Purdon Martin retained his active and enquiring mind up to his 90th birthday, in spite of a series of almost catastrophic illnesses. He remained up to date in his knowledge of his favourite subject, the disorders of the basal ganglia, and was able to debate with younger men and women who might be regarded as experts in the field of movement disorders. Future historians will come to regard Purdon Martin as one of the greatest clinical contributors of his day.

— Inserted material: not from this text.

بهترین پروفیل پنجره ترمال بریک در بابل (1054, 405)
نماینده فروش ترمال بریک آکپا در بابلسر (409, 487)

Louis Sachs, an American professor of neurology, wrote: ‘Purdon Martin was endlessly thoughtful and ingenious in designing a variety of mechanisms and methods that made it possible for even the most incapacitated patient with Parkinsonism to achieve an artifical normality in gait and posture; lines painted on the floor, counterweights in the belt, loudly ticking pacemakers to set the cadence for walking, and these he always learned from his patients to whom his great book is dedicated. He was indeed a great human pioneer, and understanding and collaboration were central to his medicine. Patient and physician were co-equals, on the same level, each learning from and helping the other and between them arriving at new insights.’